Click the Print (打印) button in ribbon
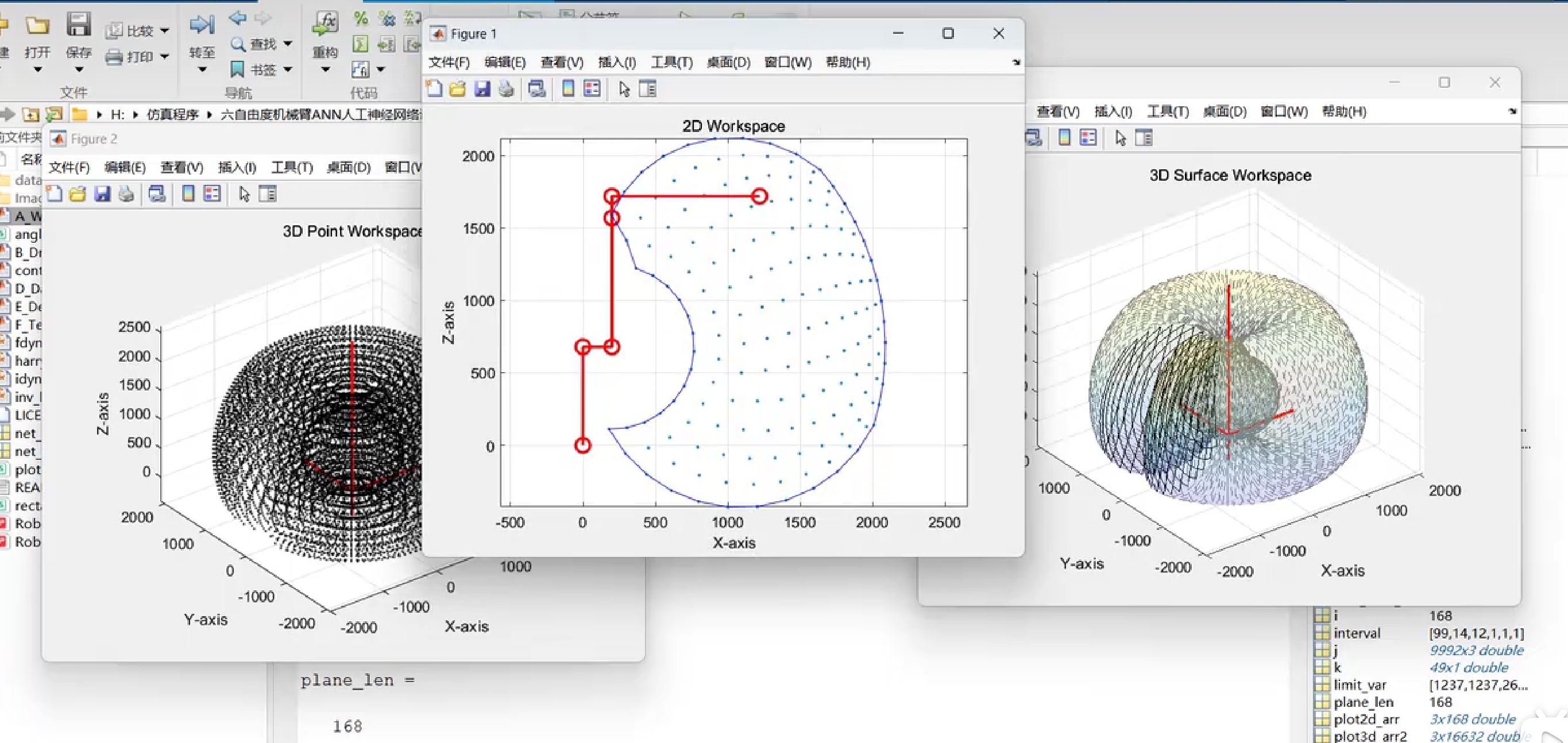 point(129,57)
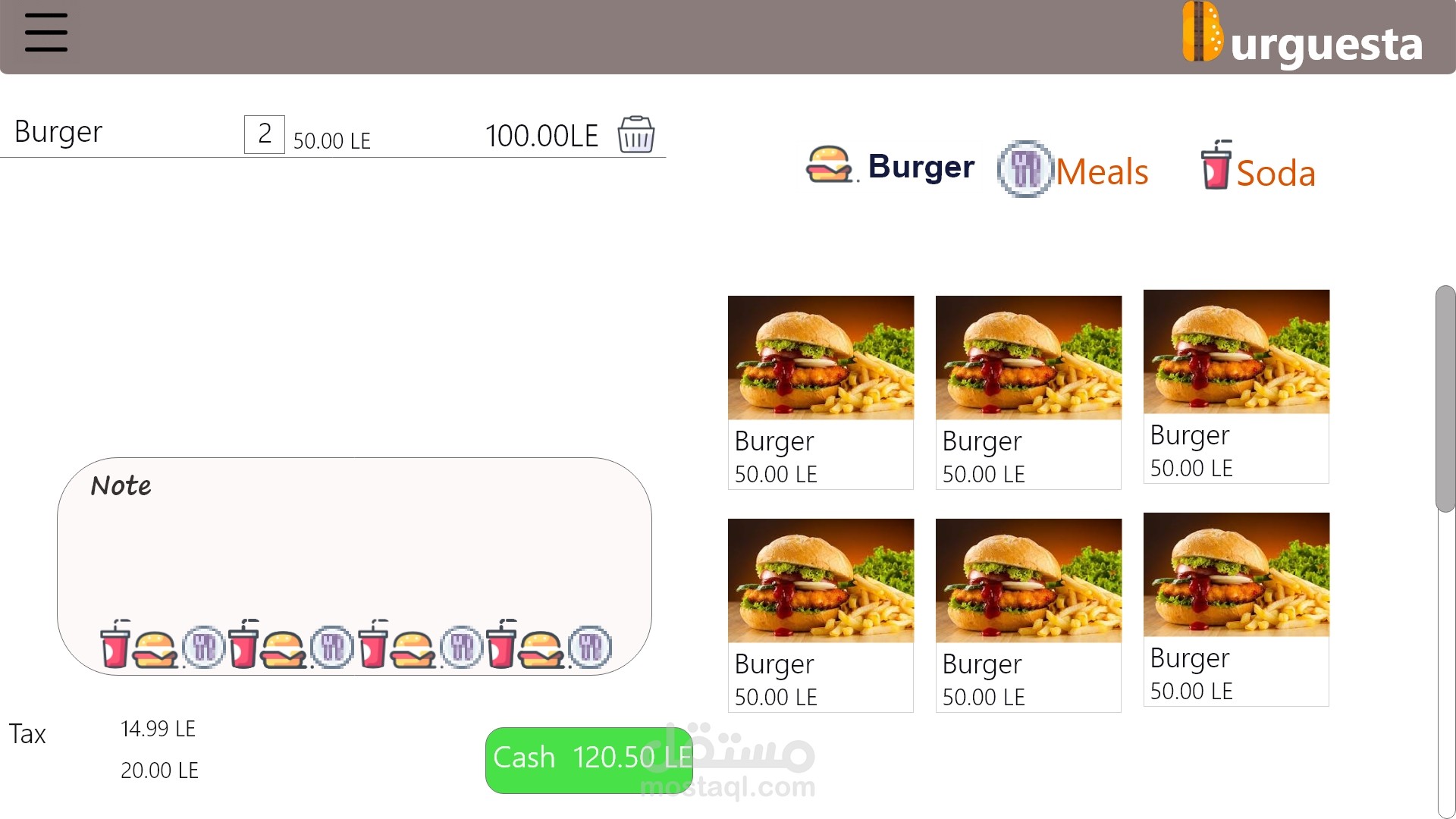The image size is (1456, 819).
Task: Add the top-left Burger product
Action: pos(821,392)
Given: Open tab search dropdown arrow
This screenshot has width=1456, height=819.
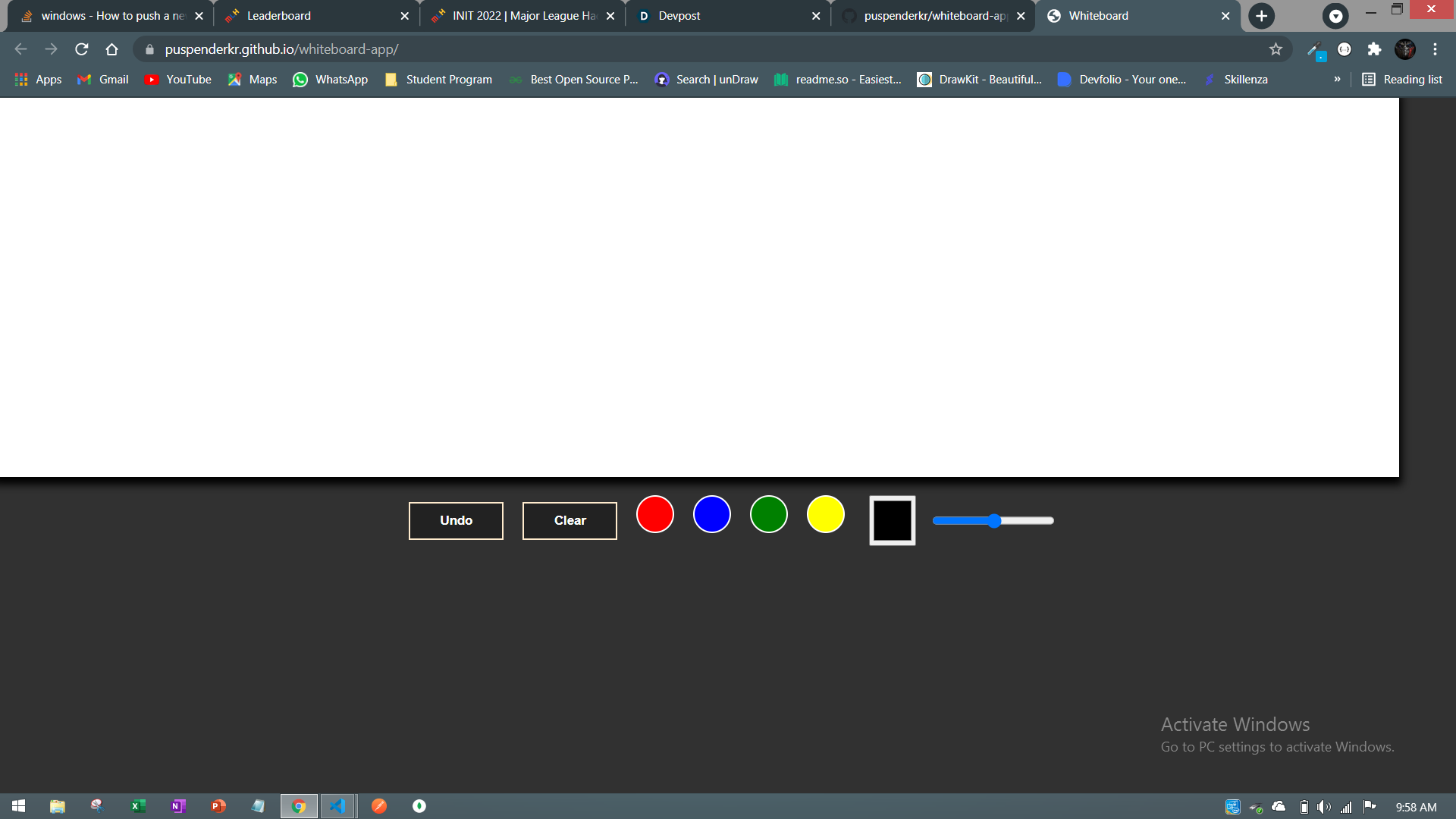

————

__PROBLEM STATEMENT__. Reproduce all of the material above verbatim, line for line, leaving out the pictures.

__TASK RESULT__.
Click the Print (打印) button in ribbon
 point(129,57)
The image size is (1456, 819).
Task: Add the top-left Burger product
Action: pos(821,392)
Given: Open tab search dropdown arrow
This screenshot has width=1456, height=819.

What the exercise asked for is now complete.